BEGIN Stored data

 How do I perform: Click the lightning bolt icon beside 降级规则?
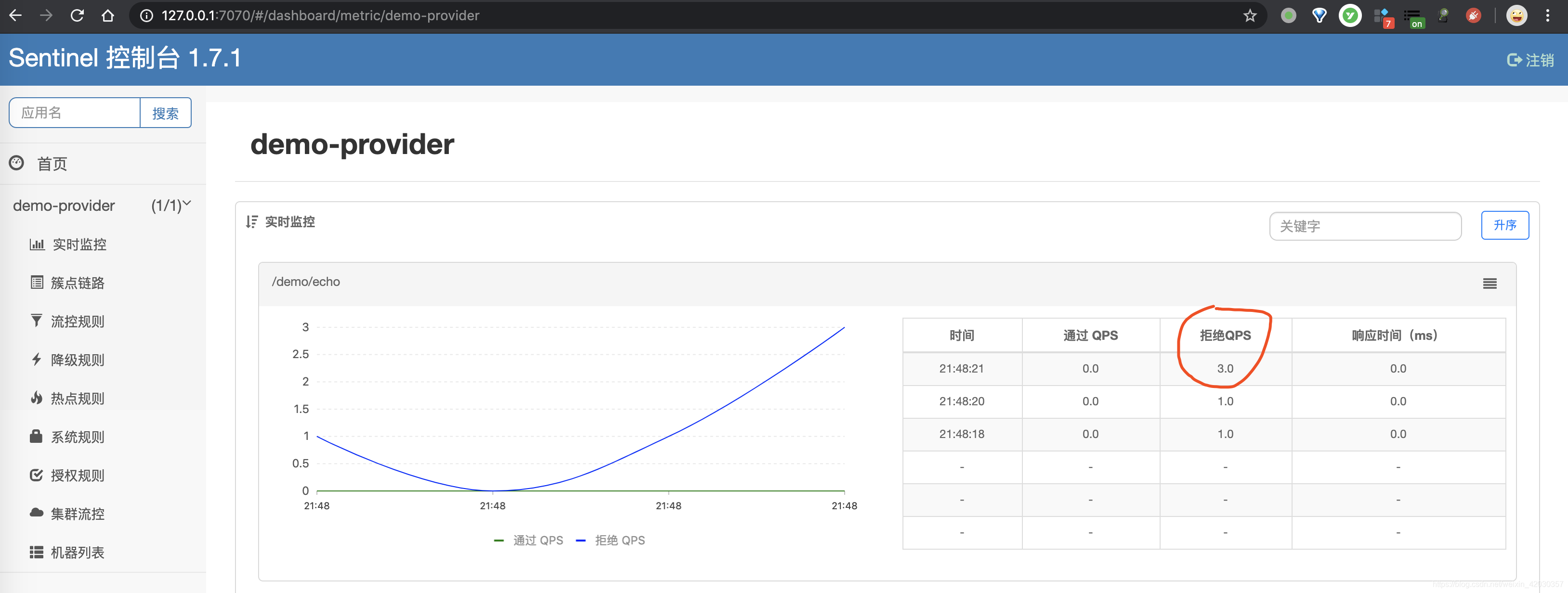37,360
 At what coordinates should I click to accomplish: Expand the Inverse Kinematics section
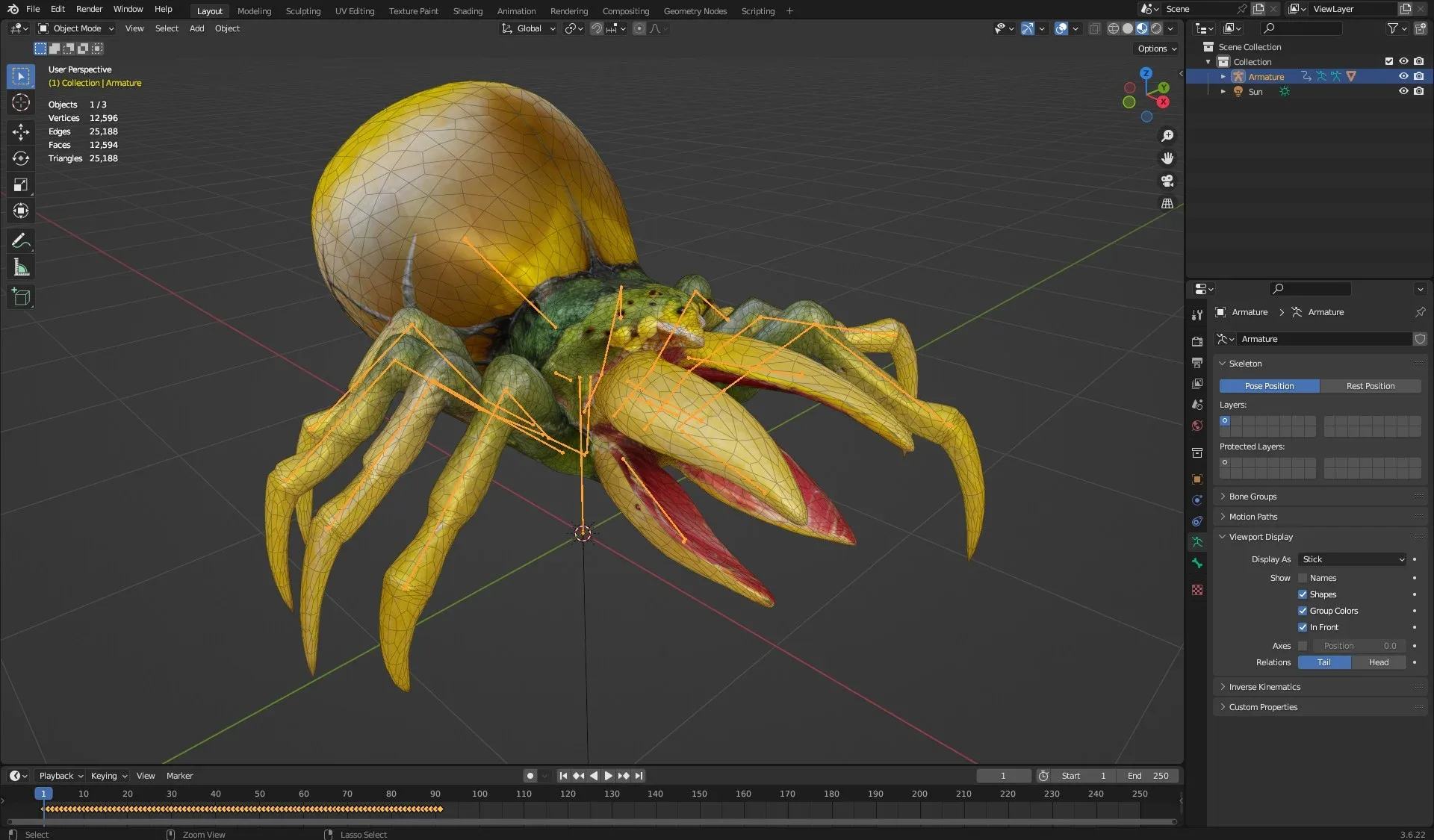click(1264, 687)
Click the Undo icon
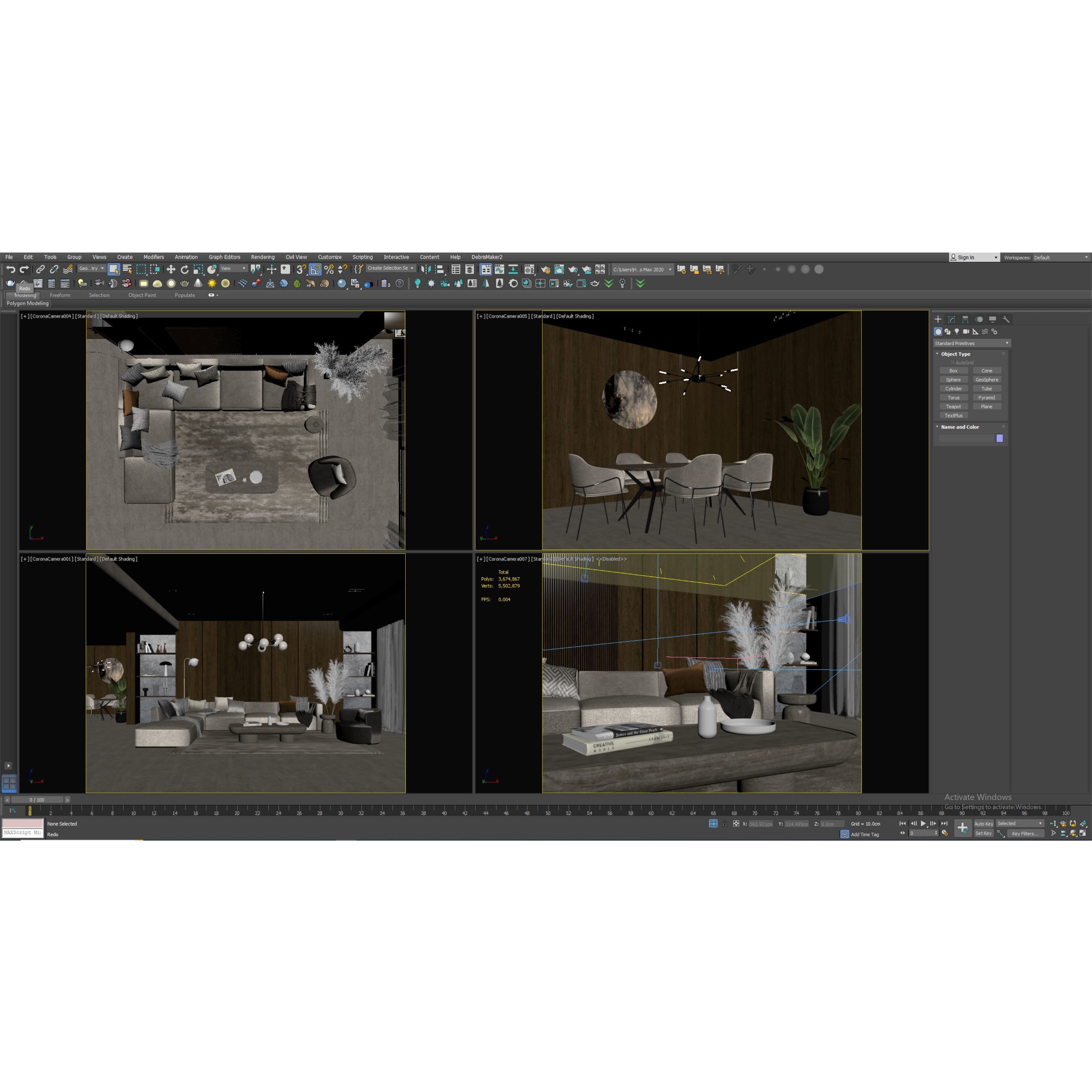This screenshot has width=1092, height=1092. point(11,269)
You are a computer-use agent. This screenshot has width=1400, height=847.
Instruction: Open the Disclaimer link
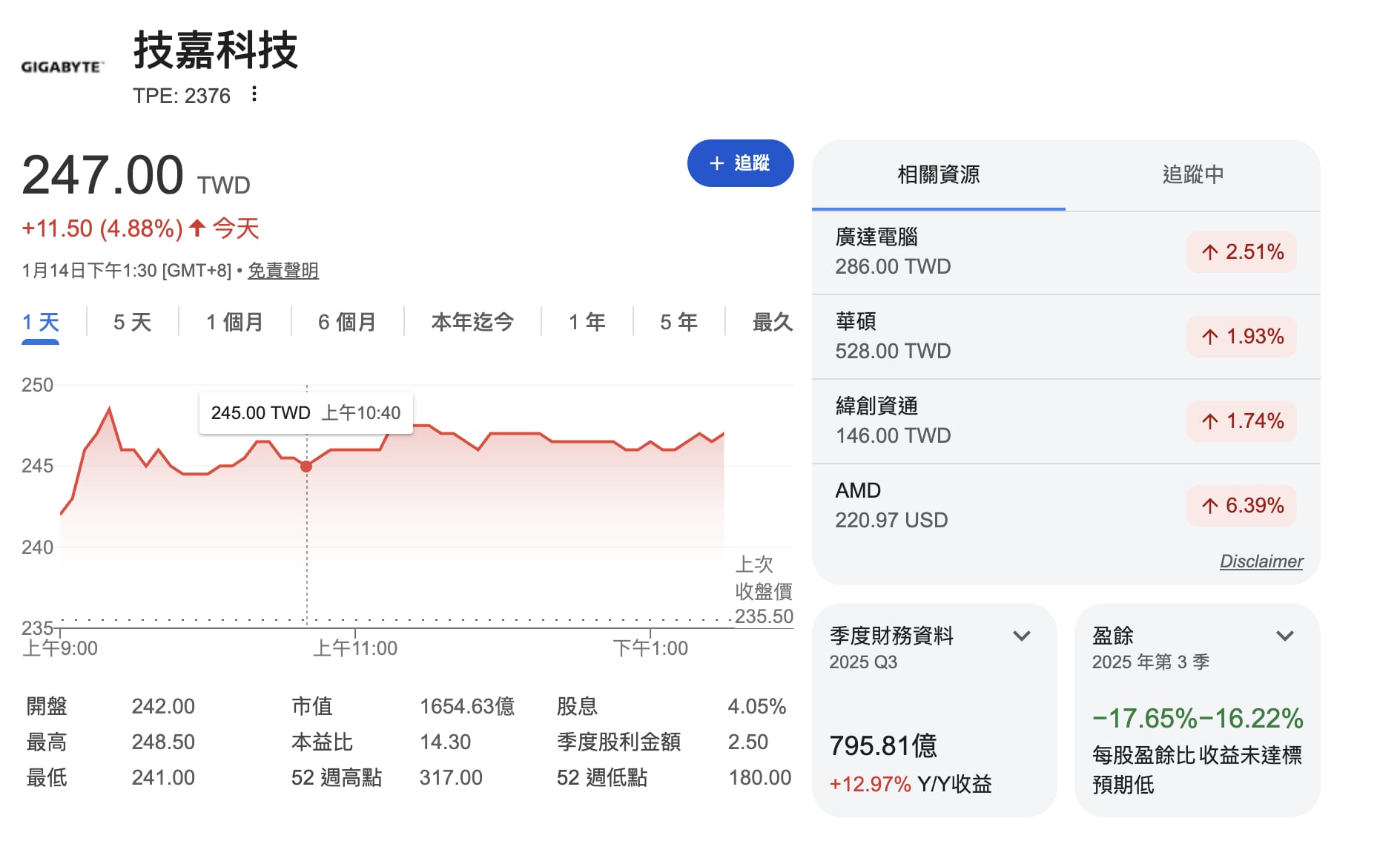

END Stored data

• **Task details**
The data shown above must be printed again exactly, with no images included.

• **Answer to this exercise**
 How do I perform: Click the lightning bolt icon beside 降级规则?
37,360
 At what coordinates should I click to accomplish: Expand the Inverse Kinematics section
click(1264, 687)
Click the Undo icon
This screenshot has width=1092, height=1092. point(11,269)
You are a computer-use agent. This screenshot has width=1400, height=847.
Instruction: Open the Disclaimer link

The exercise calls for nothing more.